Stored data:
- - - -

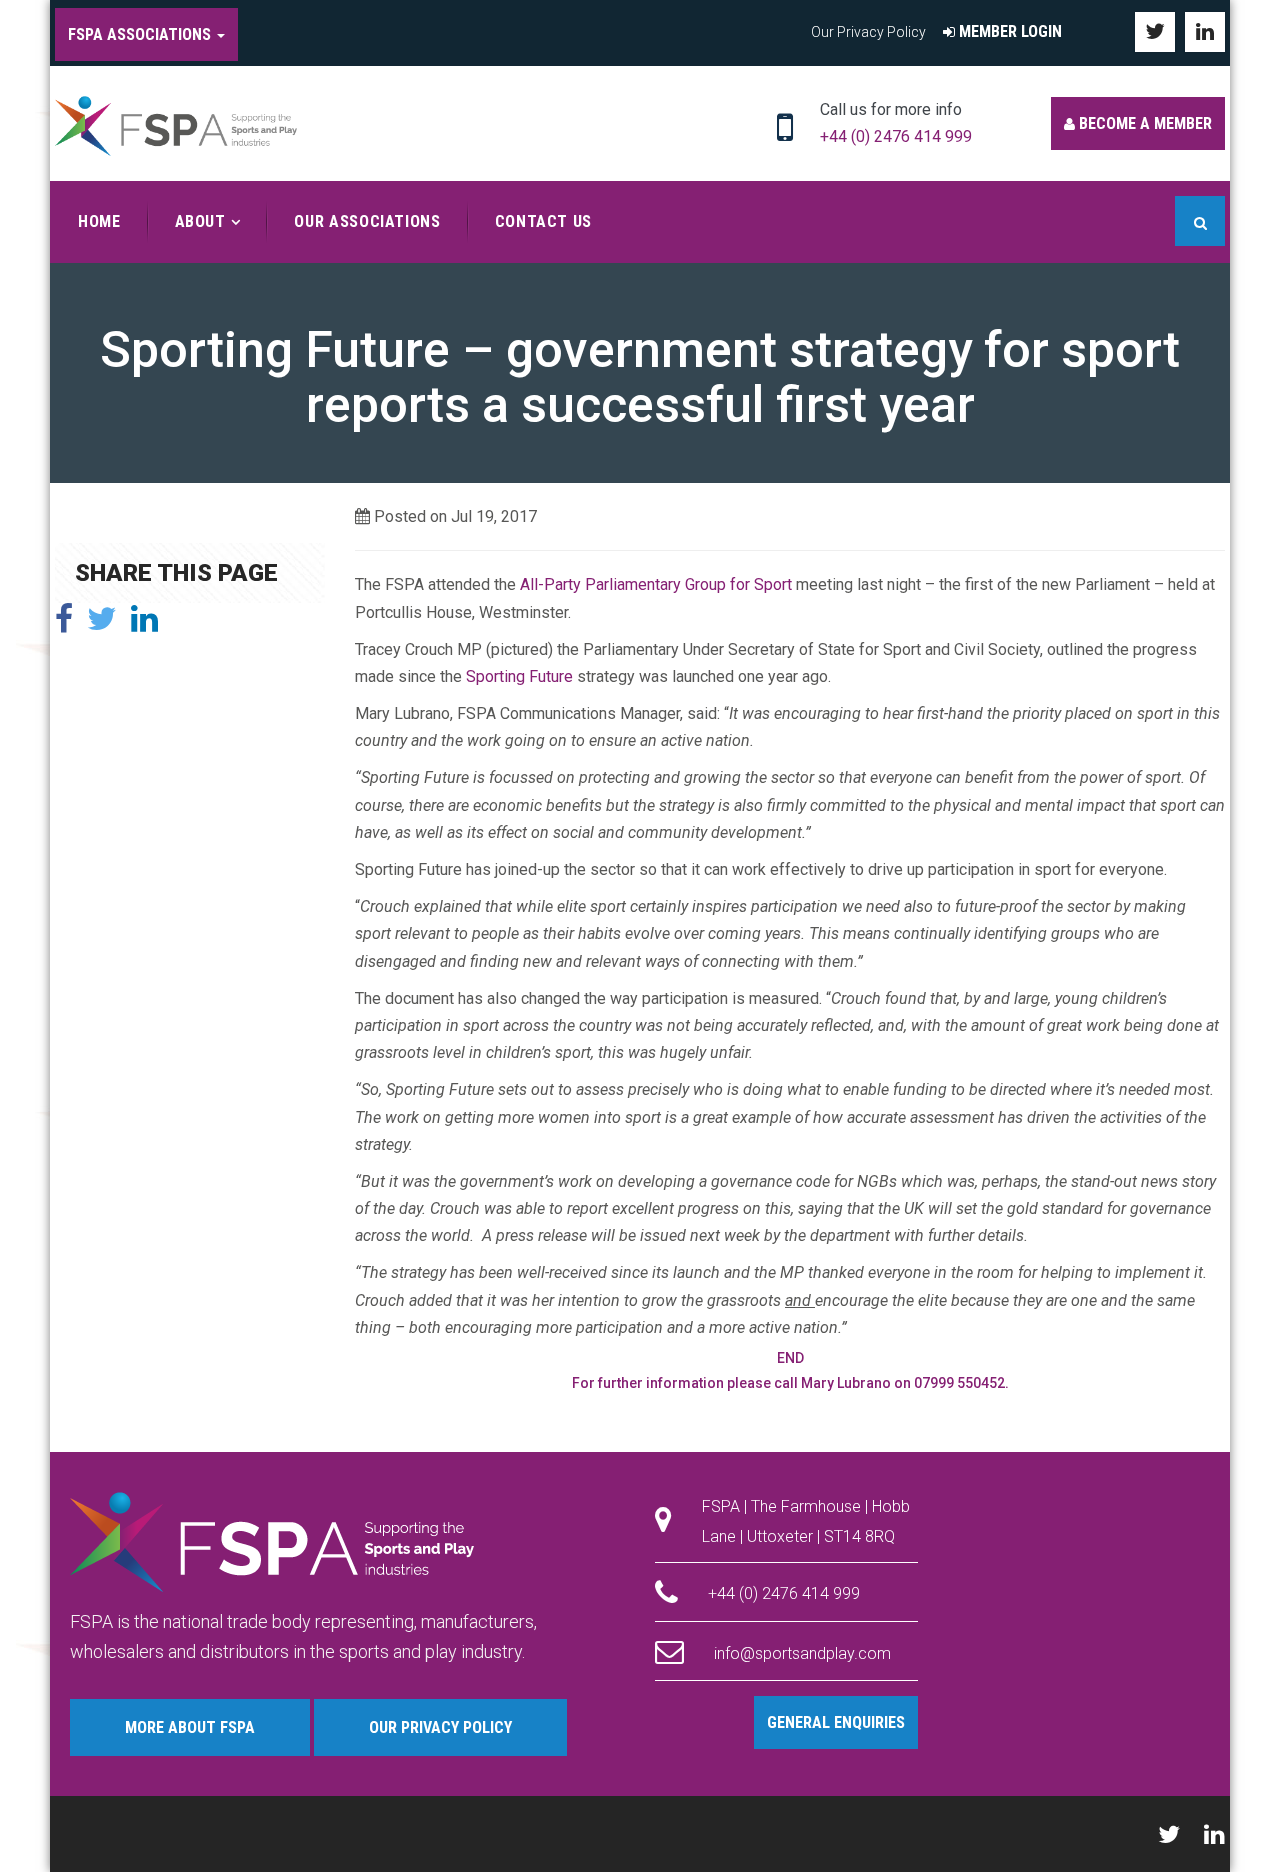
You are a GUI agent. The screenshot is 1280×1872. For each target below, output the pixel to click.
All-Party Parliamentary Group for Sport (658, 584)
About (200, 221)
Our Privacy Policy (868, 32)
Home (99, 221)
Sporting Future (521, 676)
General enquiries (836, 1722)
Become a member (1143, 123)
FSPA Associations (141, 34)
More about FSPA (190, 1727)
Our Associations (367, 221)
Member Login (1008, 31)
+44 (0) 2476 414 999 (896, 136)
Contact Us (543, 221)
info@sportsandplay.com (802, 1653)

- - - -

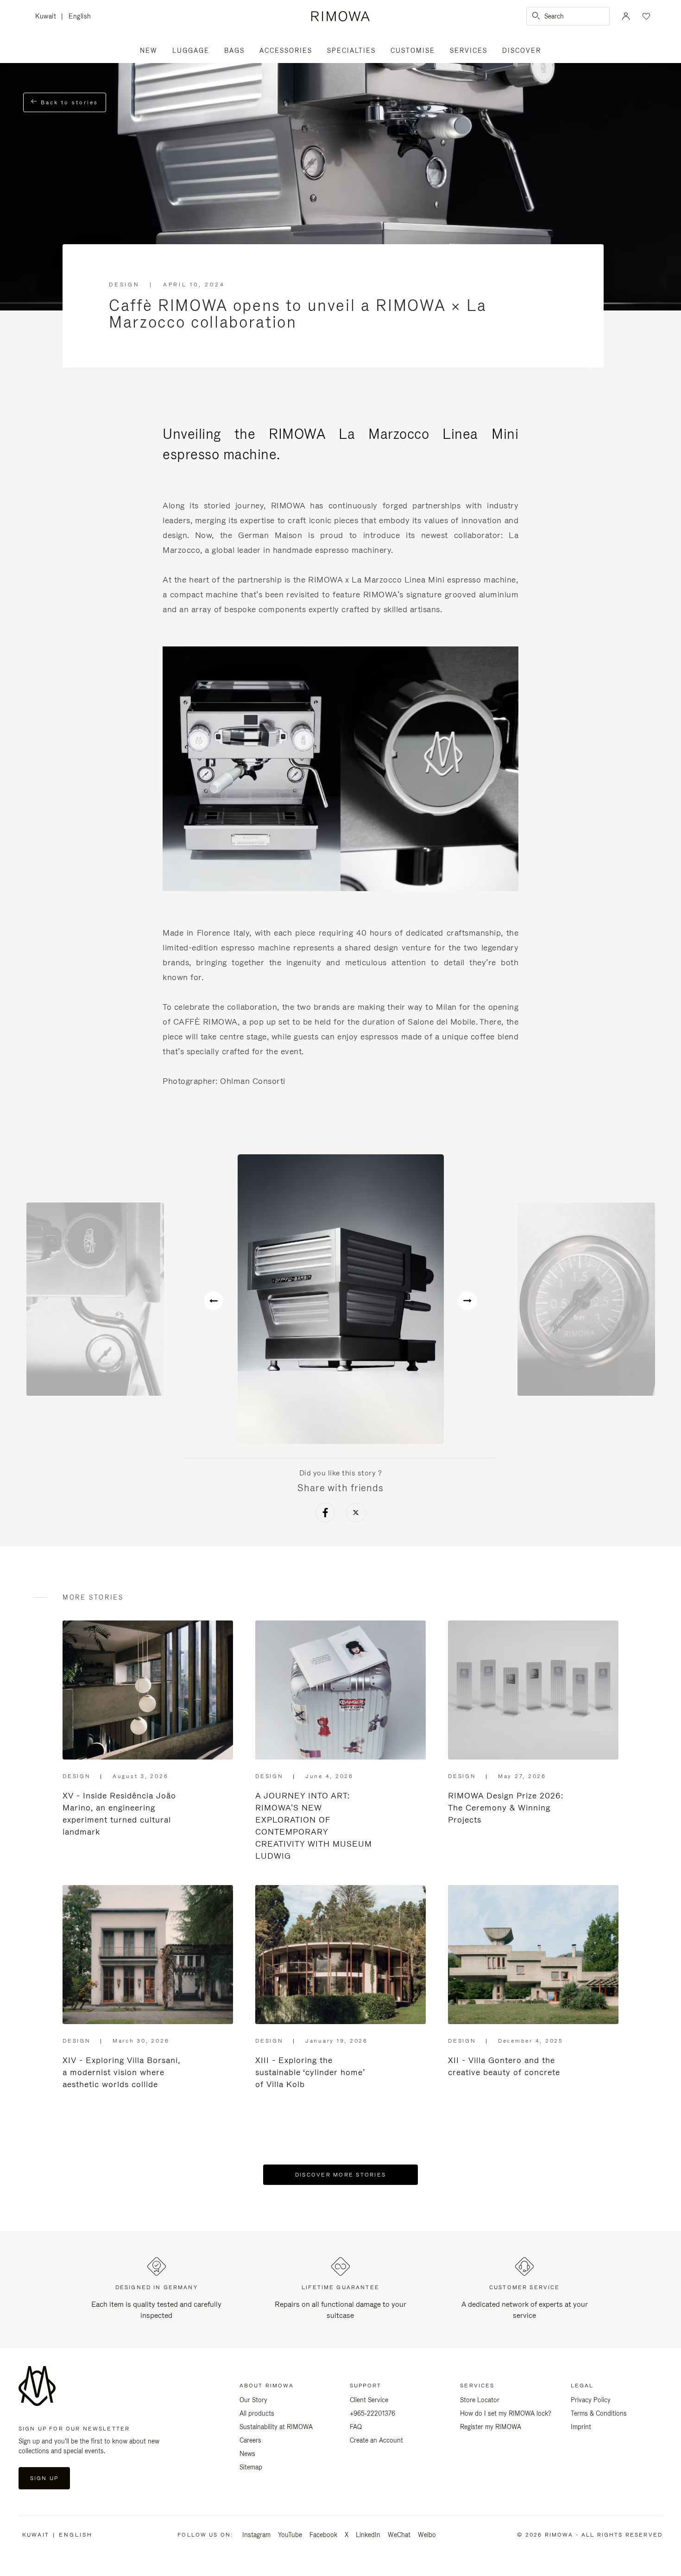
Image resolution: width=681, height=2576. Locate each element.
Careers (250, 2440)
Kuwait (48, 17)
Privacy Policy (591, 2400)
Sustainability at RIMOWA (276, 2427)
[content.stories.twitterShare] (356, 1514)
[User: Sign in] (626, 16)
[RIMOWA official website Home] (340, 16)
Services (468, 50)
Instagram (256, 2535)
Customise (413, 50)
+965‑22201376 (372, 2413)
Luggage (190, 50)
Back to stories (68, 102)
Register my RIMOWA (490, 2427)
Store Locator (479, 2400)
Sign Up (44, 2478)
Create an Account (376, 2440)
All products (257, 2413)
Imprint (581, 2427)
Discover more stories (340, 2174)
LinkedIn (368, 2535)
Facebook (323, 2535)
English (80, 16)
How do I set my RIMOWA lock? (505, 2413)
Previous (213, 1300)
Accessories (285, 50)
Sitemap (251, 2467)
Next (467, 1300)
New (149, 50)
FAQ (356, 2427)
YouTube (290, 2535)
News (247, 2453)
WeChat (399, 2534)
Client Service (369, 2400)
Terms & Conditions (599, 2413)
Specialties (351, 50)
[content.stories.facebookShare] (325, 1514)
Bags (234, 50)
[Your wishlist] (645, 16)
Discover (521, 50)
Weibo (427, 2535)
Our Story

- - - -

■ Work item: In the lines above, find the word "each" and copy every line it occurs in.

■ Answer to this exercise:
You are a GUI agent. The screenshot is 1280×1872. For each target below, output the pixel to click.
Image resolution: width=681, height=2576. Locate each element.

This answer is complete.